[Data extracted from a collection]
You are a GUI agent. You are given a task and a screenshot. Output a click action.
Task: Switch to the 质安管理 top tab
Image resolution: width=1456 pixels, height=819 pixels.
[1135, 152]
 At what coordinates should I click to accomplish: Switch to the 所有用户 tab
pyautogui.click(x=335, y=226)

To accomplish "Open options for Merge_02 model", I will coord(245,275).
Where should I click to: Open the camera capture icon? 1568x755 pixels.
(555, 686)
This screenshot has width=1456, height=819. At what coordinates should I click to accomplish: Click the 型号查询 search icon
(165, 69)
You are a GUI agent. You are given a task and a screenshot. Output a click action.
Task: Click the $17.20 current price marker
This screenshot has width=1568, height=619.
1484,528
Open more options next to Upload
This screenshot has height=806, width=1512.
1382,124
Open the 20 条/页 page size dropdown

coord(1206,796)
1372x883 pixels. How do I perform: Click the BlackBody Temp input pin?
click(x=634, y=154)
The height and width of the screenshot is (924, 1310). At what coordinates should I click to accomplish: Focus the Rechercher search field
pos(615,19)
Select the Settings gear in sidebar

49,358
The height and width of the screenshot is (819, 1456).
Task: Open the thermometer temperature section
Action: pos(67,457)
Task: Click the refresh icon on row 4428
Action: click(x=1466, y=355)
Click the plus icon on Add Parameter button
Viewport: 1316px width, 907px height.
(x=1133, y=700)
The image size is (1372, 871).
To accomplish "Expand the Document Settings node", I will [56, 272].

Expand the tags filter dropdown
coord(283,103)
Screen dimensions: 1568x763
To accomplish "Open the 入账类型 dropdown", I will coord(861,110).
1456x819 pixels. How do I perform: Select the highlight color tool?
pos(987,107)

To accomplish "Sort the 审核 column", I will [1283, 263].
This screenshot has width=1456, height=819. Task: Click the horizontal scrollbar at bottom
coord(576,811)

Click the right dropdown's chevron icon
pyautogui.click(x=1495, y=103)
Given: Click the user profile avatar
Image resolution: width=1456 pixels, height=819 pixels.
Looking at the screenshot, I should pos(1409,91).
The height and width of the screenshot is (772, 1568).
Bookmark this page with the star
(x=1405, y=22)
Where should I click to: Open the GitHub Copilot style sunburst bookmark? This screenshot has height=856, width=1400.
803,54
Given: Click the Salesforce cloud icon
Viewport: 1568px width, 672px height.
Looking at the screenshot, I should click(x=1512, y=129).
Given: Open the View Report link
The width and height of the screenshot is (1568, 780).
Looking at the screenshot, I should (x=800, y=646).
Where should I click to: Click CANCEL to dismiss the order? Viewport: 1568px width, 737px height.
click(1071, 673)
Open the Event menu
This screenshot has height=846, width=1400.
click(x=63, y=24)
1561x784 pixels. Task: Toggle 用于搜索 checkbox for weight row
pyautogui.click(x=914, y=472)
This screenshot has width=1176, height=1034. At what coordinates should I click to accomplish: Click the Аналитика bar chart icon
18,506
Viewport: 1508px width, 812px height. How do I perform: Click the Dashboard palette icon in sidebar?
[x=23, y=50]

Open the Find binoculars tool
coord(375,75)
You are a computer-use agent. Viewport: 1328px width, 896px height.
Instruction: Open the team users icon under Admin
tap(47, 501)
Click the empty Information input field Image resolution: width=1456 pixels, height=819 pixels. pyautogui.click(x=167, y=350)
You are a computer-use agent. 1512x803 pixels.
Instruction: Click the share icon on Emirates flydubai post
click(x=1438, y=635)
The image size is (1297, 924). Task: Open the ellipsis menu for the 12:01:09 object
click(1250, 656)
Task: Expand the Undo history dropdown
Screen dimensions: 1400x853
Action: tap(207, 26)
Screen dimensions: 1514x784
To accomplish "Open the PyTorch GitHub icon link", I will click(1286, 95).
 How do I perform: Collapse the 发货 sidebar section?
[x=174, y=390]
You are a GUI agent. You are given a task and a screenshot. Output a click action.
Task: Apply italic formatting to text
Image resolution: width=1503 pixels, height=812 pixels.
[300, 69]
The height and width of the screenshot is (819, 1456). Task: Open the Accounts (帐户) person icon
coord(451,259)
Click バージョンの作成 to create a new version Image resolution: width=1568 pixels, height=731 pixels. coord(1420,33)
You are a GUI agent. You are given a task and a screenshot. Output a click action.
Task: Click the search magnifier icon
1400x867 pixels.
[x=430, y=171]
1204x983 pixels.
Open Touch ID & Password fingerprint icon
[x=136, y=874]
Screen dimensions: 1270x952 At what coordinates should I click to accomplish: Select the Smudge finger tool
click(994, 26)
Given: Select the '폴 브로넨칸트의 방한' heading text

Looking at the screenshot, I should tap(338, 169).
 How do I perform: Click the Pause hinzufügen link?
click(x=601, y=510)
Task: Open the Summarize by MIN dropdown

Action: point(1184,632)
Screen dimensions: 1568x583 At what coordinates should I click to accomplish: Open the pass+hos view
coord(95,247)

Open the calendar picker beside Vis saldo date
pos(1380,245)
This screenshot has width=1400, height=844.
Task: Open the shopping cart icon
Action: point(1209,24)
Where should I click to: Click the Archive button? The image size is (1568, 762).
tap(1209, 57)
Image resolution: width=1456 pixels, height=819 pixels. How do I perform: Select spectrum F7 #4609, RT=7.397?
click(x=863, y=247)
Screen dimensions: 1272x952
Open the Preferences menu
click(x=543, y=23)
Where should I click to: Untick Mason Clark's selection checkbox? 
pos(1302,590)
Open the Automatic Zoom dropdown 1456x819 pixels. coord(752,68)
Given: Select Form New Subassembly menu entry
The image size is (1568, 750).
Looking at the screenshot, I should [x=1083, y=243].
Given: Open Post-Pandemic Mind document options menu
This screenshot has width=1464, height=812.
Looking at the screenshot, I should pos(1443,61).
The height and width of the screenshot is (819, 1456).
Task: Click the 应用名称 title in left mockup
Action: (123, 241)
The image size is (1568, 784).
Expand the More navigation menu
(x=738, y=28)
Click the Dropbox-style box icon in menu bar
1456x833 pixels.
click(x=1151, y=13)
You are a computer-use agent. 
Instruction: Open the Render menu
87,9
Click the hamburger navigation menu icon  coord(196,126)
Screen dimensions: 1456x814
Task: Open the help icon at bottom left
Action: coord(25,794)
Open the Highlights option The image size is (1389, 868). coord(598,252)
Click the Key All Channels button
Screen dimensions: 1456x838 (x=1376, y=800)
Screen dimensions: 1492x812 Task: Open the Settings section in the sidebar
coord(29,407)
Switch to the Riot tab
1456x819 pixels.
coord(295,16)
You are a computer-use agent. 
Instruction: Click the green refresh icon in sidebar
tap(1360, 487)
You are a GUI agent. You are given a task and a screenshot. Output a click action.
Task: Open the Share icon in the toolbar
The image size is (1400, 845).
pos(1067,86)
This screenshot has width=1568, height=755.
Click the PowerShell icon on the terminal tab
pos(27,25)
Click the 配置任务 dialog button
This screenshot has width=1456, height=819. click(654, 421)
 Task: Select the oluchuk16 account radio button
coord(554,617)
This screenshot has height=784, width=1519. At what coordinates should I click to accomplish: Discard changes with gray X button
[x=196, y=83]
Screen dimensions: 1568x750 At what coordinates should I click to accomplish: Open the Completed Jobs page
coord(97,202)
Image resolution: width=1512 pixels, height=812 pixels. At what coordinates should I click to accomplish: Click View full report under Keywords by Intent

| How to complete this task |
Show the lines where the word "computer" appears in the entries.

| Expected answer |
You are a computer-use agent. Viewport: 1328px width, 896px height.
You are a computer-use agent. 1512x803 pixels.
You are a computer-use agent. 
You are a computer-use agent. 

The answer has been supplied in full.